As used herein, the singular forms “a”, “an” and “the” are intended to include the plural forms as well, unless the context clearly indicates otherwise. It will be further understood that the terms “comprises”, “comprising”, “includes”, and/or “including”, when used herein, specify the presence of stated features, integers, steps, operations, elements, and/or components, but do not preclude the presence or addition of one or more other features, integers, steps, operations, elements, components, and/or groups thereof. Therefore, the terminology used herein is for the purpose of describing particular embodiments only and is not intended to be limiting.

It should also be noted that in some alternative implementations, the functions/acts noted may occur out of the order noted in the figures.
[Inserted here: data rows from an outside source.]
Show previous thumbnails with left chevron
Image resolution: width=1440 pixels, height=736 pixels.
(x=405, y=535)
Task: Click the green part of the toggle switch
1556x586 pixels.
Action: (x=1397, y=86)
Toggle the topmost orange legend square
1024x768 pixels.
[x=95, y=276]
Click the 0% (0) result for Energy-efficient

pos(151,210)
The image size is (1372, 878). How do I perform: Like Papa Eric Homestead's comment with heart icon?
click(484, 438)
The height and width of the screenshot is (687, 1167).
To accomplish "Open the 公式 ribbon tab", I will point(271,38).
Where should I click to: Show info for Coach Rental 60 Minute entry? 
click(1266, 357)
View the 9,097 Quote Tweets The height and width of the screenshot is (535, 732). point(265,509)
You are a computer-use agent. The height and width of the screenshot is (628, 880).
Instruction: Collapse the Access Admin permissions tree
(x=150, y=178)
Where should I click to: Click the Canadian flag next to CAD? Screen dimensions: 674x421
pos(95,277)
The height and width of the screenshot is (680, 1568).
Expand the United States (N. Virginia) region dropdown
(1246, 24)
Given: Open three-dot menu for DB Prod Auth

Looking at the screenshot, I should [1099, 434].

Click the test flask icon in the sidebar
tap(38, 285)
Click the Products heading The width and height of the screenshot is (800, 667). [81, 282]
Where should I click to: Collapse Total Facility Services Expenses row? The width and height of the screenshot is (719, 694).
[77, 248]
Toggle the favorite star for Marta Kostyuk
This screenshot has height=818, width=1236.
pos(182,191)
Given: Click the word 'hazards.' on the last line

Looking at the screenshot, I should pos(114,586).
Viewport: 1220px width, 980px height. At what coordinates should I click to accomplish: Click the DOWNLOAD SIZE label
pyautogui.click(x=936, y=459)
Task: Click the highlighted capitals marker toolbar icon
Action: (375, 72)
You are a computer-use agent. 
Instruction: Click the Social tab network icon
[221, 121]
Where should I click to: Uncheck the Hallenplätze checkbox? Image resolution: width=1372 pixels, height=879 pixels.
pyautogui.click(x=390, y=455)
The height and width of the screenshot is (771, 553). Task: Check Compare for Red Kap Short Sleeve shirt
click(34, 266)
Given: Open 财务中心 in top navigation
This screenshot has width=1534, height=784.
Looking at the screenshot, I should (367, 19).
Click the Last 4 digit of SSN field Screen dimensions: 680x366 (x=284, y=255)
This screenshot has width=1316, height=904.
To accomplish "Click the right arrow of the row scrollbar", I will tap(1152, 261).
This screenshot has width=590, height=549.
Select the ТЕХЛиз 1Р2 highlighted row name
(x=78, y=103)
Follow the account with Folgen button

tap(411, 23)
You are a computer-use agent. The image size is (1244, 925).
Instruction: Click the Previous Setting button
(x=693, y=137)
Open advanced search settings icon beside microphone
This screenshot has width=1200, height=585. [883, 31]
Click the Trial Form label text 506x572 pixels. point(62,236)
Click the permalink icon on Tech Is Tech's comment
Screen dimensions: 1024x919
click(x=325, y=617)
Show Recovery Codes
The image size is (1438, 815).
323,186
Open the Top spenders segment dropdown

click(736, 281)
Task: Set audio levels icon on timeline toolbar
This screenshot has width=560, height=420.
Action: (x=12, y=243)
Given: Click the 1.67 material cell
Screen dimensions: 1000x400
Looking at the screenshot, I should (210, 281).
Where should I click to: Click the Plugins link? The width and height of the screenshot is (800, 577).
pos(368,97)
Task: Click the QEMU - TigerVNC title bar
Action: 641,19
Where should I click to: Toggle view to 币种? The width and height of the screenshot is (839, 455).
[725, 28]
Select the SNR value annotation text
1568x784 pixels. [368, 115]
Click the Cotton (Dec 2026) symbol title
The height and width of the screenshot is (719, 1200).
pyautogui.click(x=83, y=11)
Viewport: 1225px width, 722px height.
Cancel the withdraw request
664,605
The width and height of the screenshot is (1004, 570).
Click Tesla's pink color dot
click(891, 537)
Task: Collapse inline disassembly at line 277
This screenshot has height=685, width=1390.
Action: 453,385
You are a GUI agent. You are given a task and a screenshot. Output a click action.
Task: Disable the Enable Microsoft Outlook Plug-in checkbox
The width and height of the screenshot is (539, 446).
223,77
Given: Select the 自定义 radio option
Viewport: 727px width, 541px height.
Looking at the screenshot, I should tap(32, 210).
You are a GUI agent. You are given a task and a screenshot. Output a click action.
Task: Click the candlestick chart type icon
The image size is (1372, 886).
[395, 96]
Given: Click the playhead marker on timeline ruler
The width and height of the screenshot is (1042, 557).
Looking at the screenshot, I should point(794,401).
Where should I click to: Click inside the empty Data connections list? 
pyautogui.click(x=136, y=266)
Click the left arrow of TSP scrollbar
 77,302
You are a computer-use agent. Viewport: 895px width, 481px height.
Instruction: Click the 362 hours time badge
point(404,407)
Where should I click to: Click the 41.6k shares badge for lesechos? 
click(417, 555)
For example, two figures shown in succession may in fact be executed substantially concurrently or may sometimes be executed in the reverse order, depending upon the functionality/acts involved.

Although the method operations were described in a specific order, it should be understood that other operations may be performed in between described operations, described operations may be adjusted so that they occur at slightly different times or the described operations may be distributed in a system which allows the occurrence of the processing operations at various intervals associated with the processing.

Various units, circuits, or other components may be described or claimed as “configured to” or “configurable to” perform a task or tasks. In such contexts, the phrase “configured to” or “configurable to” is used to connote structure by indicating that the units/circuits/components include structure (e.g., circuitry) that performs the task or tasks during operation. As such, the unit/circuit/component can be said to be configured to perform the task, or configurable to perform the task, even when the specified unit/circuit/component is not currently operational (e.g., is not on). The units/circuits/components used with the “configured to” or “configurable to” language include hardware—for example, circuits, memory storing program instructions executable to implement the operation, etc. Reciting that a unit/circuit/component is “configured to” perform one or more tasks, or is “configurable to” perform one or more tasks, is expressly intended not to invoke 35 U.S.C. 112, sixth paragraph, for that unit/circuit/component. Additionally, “configured to” or “configurable to” can include generic structure (e.g., generic circuitry) that is manipulated by software and/or firmware (e.g., an FPGA or a general-purpose processor executing software) to operate in manner that is capable of performing the task(s) at issue. “Configured to” may also include adapting a manufacturing process (e.g., a semiconductor fabrication facility) to fabricate devices (e.g., integrated circuits) that are adapted to implement or perform one or more tasks. “Configurable to” is expressly intended not to apply to blank media, an unprogrammed processor or unprogrammed generic computer, or an unprogrammed programmable logic device, programmable gate array, or other unprogrammed device, unless accompanied by programmed media that confers the ability to the unprogrammed device to be configured to perform the disclosed function(s).

The foregoing description, for the purpose of explanation, has been described with reference to specific embodiments. However, the illustrative discussions above are not intended to be exhaustive or to limit the techniques to the precise forms disclosed. Many modifications and variations are possible in view of the above teachings. The embodiments were chosen and described in order to best explain the principles of the embodiments and its practical applications, to thereby enable others skilled in the art to best utilize the embodiments and various modifications as may be suited to the particular use contemplated. Accordingly, the present embodiments are to be considered as illustrative and not restrictive, and the disclosure is not to be limited to the details given herein, but may be modified within the scope and equivalents of the appended claims.